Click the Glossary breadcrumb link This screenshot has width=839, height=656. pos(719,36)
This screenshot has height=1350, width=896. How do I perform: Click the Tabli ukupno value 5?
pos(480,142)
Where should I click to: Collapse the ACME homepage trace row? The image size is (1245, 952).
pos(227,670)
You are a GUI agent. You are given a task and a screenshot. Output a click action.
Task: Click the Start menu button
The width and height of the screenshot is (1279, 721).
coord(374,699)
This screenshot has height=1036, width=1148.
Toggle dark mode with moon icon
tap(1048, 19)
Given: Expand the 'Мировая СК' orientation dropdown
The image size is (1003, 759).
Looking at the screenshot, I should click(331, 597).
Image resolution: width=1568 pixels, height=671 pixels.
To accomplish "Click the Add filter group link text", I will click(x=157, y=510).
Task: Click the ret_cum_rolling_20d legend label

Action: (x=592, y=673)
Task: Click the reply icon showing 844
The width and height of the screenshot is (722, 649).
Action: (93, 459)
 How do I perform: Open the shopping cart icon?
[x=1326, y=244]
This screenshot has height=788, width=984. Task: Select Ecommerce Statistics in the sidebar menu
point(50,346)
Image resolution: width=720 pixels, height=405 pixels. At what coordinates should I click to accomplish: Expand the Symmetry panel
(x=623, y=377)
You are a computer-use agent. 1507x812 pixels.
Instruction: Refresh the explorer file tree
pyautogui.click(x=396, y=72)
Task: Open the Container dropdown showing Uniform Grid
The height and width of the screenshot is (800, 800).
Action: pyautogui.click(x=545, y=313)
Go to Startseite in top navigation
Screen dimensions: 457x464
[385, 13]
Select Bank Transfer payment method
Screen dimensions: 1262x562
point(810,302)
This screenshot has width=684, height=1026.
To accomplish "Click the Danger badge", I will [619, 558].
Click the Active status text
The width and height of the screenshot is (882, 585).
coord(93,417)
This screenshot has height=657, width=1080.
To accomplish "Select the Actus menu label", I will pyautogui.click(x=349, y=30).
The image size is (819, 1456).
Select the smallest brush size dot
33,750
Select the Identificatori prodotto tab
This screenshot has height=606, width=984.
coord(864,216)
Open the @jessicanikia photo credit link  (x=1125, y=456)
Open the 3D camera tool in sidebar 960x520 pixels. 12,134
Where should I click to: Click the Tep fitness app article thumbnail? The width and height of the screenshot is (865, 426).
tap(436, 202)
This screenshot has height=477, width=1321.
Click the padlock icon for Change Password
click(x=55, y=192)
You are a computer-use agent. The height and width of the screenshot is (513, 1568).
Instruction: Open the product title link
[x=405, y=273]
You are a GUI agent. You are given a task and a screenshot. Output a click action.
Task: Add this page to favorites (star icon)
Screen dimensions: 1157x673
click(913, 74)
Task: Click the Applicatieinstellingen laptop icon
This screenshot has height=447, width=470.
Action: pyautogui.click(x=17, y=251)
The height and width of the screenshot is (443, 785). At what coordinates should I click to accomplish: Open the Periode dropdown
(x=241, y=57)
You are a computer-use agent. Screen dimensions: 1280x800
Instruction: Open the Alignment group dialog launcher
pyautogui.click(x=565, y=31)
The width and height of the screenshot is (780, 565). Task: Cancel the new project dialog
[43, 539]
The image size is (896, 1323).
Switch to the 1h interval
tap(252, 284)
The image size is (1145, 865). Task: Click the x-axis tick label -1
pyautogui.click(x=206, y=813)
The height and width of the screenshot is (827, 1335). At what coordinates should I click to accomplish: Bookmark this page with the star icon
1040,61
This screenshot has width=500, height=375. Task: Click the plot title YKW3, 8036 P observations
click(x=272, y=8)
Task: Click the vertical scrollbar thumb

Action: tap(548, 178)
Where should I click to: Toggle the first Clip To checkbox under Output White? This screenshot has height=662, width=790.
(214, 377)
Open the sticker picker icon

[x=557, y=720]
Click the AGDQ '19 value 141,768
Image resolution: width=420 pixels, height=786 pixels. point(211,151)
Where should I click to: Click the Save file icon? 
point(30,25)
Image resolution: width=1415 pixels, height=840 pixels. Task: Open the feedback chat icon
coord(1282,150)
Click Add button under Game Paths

********

• Stated task
Please reproduce all of the entries above verbatim, line for line, with nothing altered.

• Expected answer
Click the Glossary breadcrumb link This screenshot has width=839, height=656. pos(719,36)
This screenshot has height=1350, width=896. How do I perform: Click the Tabli ukupno value 5?
pos(480,142)
Where should I click to: Collapse the ACME homepage trace row? The image size is (1245, 952).
pos(227,670)
You are a GUI agent. You are given a task and a screenshot. Output a click action.
Task: Click the Start menu button
The width and height of the screenshot is (1279, 721).
coord(374,699)
This screenshot has height=1036, width=1148.
Toggle dark mode with moon icon
tap(1048, 19)
Given: Expand the 'Мировая СК' orientation dropdown
The image size is (1003, 759).
Looking at the screenshot, I should click(331, 597).
Image resolution: width=1568 pixels, height=671 pixels.
To accomplish "Click the Add filter group link text", I will click(x=157, y=510).
Task: Click the ret_cum_rolling_20d legend label

Action: (x=592, y=673)
Task: Click the reply icon showing 844
The width and height of the screenshot is (722, 649).
Action: (93, 459)
 How do I perform: Open the shopping cart icon?
[x=1326, y=244]
This screenshot has height=788, width=984. Task: Select Ecommerce Statistics in the sidebar menu
point(50,346)
Image resolution: width=720 pixels, height=405 pixels. At what coordinates should I click to accomplish: Expand the Symmetry panel
(x=623, y=377)
You are a computer-use agent. 1507x812 pixels.
Instruction: Refresh the explorer file tree
pyautogui.click(x=396, y=72)
Task: Open the Container dropdown showing Uniform Grid
The height and width of the screenshot is (800, 800).
Action: pyautogui.click(x=545, y=313)
Go to Startseite in top navigation
Screen dimensions: 457x464
[385, 13]
Select Bank Transfer payment method
Screen dimensions: 1262x562
point(810,302)
This screenshot has width=684, height=1026.
To accomplish "Click the Danger badge", I will [619, 558].
Click the Active status text
The width and height of the screenshot is (882, 585).
coord(93,417)
This screenshot has height=657, width=1080.
To accomplish "Select the Actus menu label", I will pyautogui.click(x=349, y=30).
The image size is (819, 1456).
Select the smallest brush size dot
33,750
Select the Identificatori prodotto tab
This screenshot has height=606, width=984.
coord(864,216)
Open the @jessicanikia photo credit link  (x=1125, y=456)
Open the 3D camera tool in sidebar 960x520 pixels. 12,134
Where should I click to: Click the Tep fitness app article thumbnail? The width and height of the screenshot is (865, 426).
tap(436, 202)
This screenshot has height=477, width=1321.
Click the padlock icon for Change Password
click(x=55, y=192)
You are a computer-use agent. The height and width of the screenshot is (513, 1568).
Instruction: Open the product title link
[x=405, y=273]
You are a GUI agent. You are given a task and a screenshot. Output a click action.
Task: Add this page to favorites (star icon)
Screen dimensions: 1157x673
click(913, 74)
Task: Click the Applicatieinstellingen laptop icon
This screenshot has height=447, width=470.
Action: pyautogui.click(x=17, y=251)
The height and width of the screenshot is (443, 785). At what coordinates should I click to accomplish: Open the Periode dropdown
(x=241, y=57)
You are a computer-use agent. Screen dimensions: 1280x800
Instruction: Open the Alignment group dialog launcher
pyautogui.click(x=565, y=31)
The width and height of the screenshot is (780, 565). Task: Cancel the new project dialog
[43, 539]
The image size is (896, 1323).
Switch to the 1h interval
tap(252, 284)
The image size is (1145, 865). Task: Click the x-axis tick label -1
pyautogui.click(x=206, y=813)
The height and width of the screenshot is (827, 1335). At what coordinates should I click to accomplish: Bookmark this page with the star icon
1040,61
This screenshot has width=500, height=375. Task: Click the plot title YKW3, 8036 P observations
click(x=272, y=8)
Task: Click the vertical scrollbar thumb

Action: tap(548, 178)
Where should I click to: Toggle the first Clip To checkbox under Output White? This screenshot has height=662, width=790.
(214, 377)
Open the sticker picker icon

[x=557, y=720]
Click the AGDQ '19 value 141,768
Image resolution: width=420 pixels, height=786 pixels. point(211,151)
Where should I click to: Click the Save file icon? 
point(30,25)
Image resolution: width=1415 pixels, height=840 pixels. Task: Open the feedback chat icon
coord(1282,150)
Click Add button under Game Paths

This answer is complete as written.